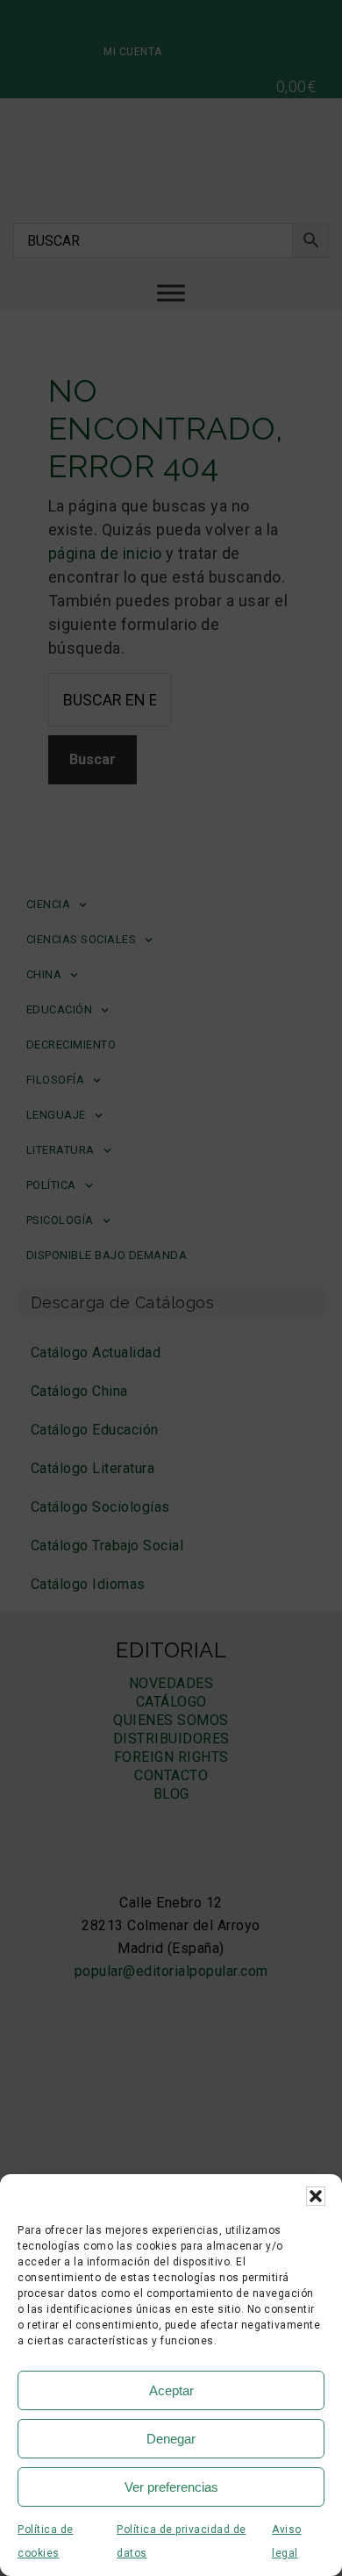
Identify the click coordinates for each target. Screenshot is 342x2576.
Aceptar (171, 2390)
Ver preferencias (171, 2486)
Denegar (171, 2438)
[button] (315, 2196)
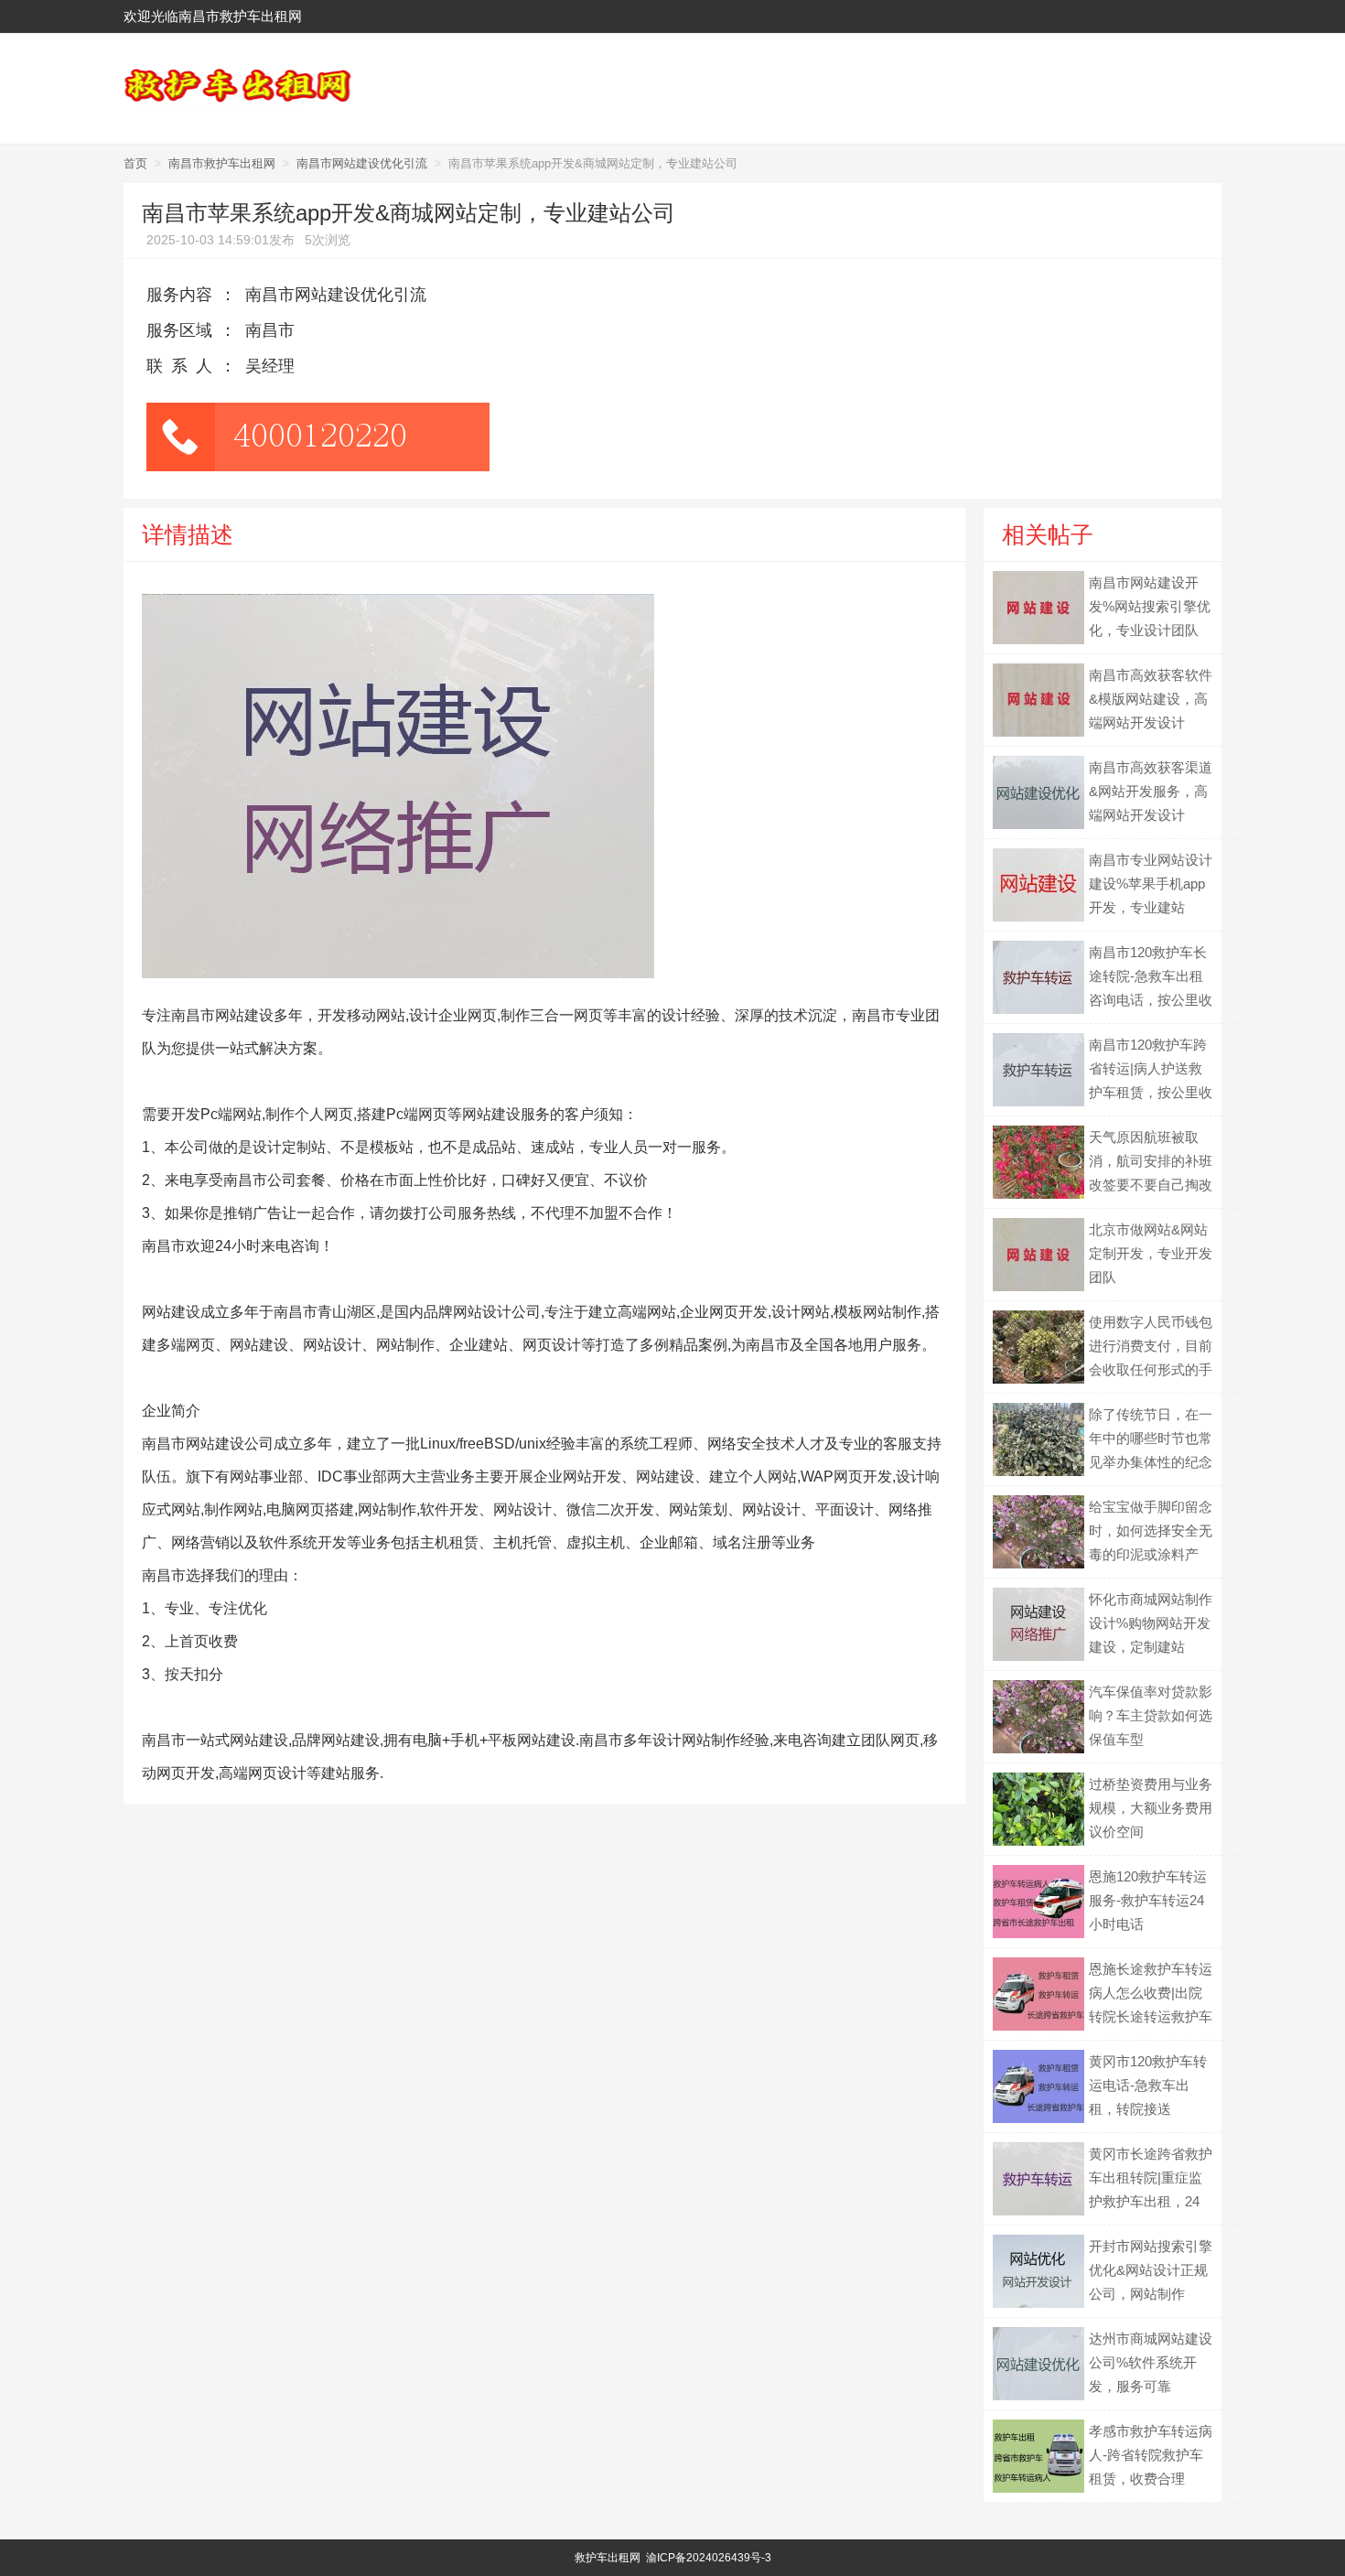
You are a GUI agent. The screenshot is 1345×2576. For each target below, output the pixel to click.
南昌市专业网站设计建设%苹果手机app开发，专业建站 (1150, 883)
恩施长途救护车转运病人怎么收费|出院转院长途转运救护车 (1150, 1992)
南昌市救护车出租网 (221, 163)
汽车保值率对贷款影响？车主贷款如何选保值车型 (1150, 1715)
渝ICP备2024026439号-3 (708, 2557)
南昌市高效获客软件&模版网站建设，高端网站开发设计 (1150, 698)
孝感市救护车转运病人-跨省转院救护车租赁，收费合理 (1150, 2454)
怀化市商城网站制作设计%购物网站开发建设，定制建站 (1150, 1622)
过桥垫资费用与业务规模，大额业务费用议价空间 (1150, 1807)
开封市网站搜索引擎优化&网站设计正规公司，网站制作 (1150, 2269)
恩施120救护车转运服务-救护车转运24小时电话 (1148, 1900)
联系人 (183, 366)
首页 (135, 163)
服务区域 (179, 330)
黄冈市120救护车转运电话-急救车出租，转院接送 (1148, 2085)
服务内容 (179, 295)
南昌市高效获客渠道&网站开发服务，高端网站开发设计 (1150, 791)
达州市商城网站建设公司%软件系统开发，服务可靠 (1150, 2362)
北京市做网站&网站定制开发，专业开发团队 (1150, 1253)
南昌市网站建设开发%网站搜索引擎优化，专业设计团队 (1149, 606)
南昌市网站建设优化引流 (361, 163)
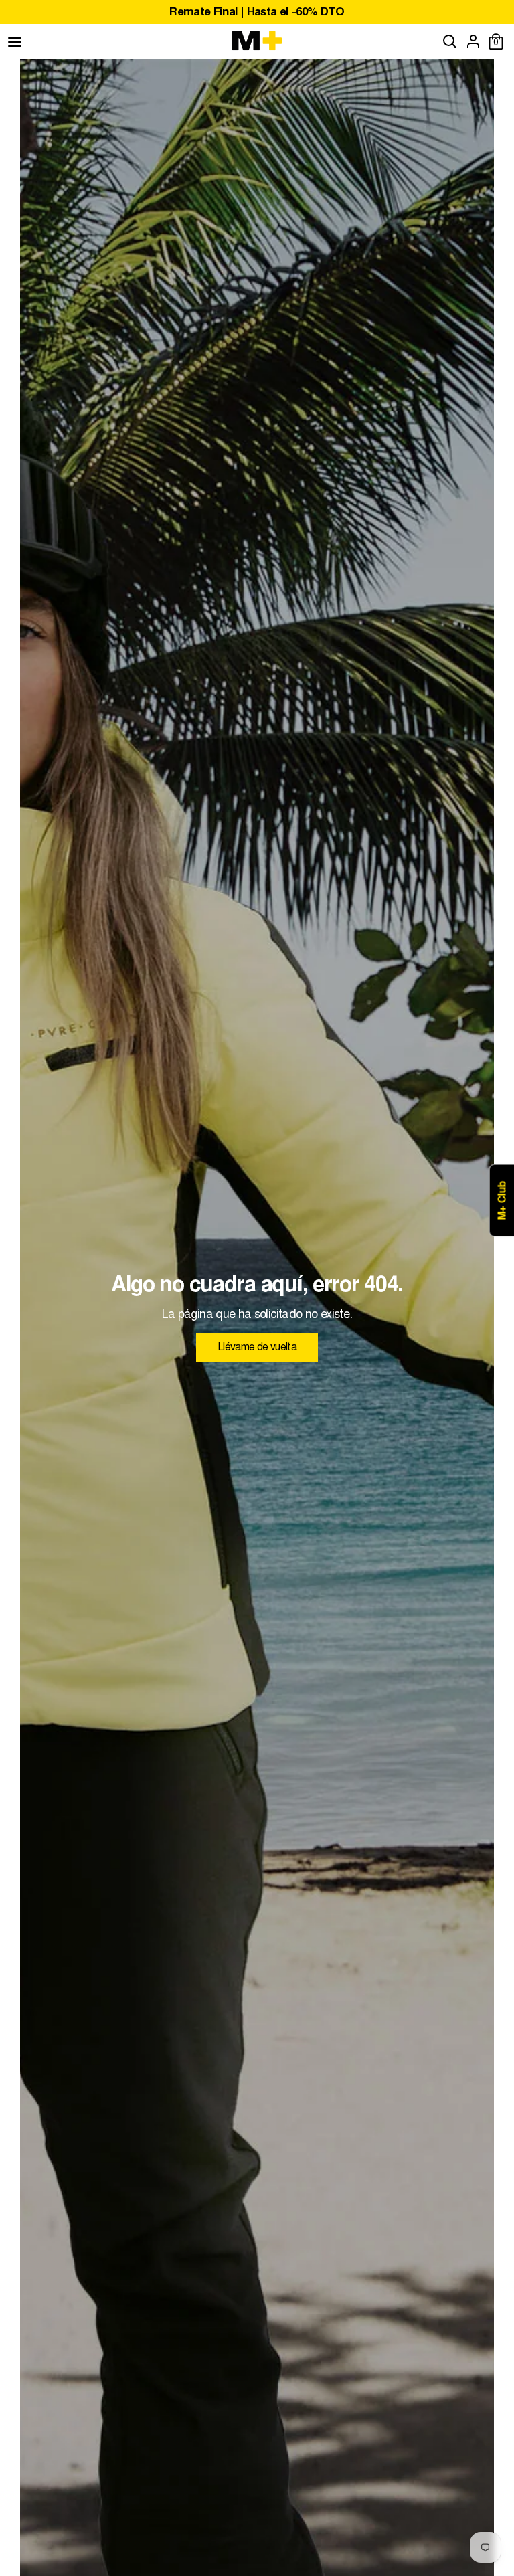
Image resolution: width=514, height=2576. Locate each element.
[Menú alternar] (14, 41)
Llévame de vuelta (257, 1347)
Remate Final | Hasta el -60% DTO (257, 13)
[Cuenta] (473, 41)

++++++++++

• Task prompt
From the first line to the last, copy the listing above exactly, dropping all images.

• Final answer
Identify the click coordinates for each target. Screenshot is 342x2576.
Aceptar (171, 2390)
Ver preferencias (171, 2486)
Denegar (171, 2438)
[button] (315, 2196)
You are a GUI agent. The screenshot is 1345×2576. For each target below, output the pixel to click.
南昌市专业网站设计建设%苹果手机app开发，专业建站 (1150, 883)
恩施长途救护车转运病人怎么收费|出院转院长途转运救护车 (1150, 1992)
南昌市救护车出租网 (221, 163)
汽车保值率对贷款影响？车主贷款如何选保值车型 (1150, 1715)
渝ICP备2024026439号-3 (708, 2557)
南昌市高效获客软件&模版网站建设，高端网站开发设计 (1150, 698)
孝感市救护车转运病人-跨省转院救护车租赁，收费合理 (1150, 2454)
怀化市商城网站制作设计%购物网站开发建设，定制建站 (1150, 1622)
过桥垫资费用与业务规模，大额业务费用议价空间 (1150, 1807)
开封市网站搜索引擎优化&网站设计正规公司，网站制作 (1150, 2269)
恩施120救护车转运服务-救护车转运24小时电话 (1148, 1900)
联系人 (183, 366)
首页 (135, 163)
服务区域 (179, 330)
黄冈市120救护车转运电话-急救车出租，转院接送 (1148, 2085)
服务内容 (179, 295)
南昌市高效获客渠道&网站开发服务，高端网站开发设计 (1150, 791)
达州市商城网站建设公司%软件系统开发，服务可靠 (1150, 2362)
北京市做网站&网站定制开发，专业开发团队 (1150, 1253)
南昌市网站建设开发%网站搜索引擎优化，专业设计团队 (1149, 606)
南昌市网站建设优化引流 (361, 163)
Image resolution: width=514, height=2576. Locate each element.
[Menú alternar] (14, 41)
Llévame de vuelta (257, 1347)
Remate Final | Hasta el -60% DTO (257, 13)
[Cuenta] (473, 41)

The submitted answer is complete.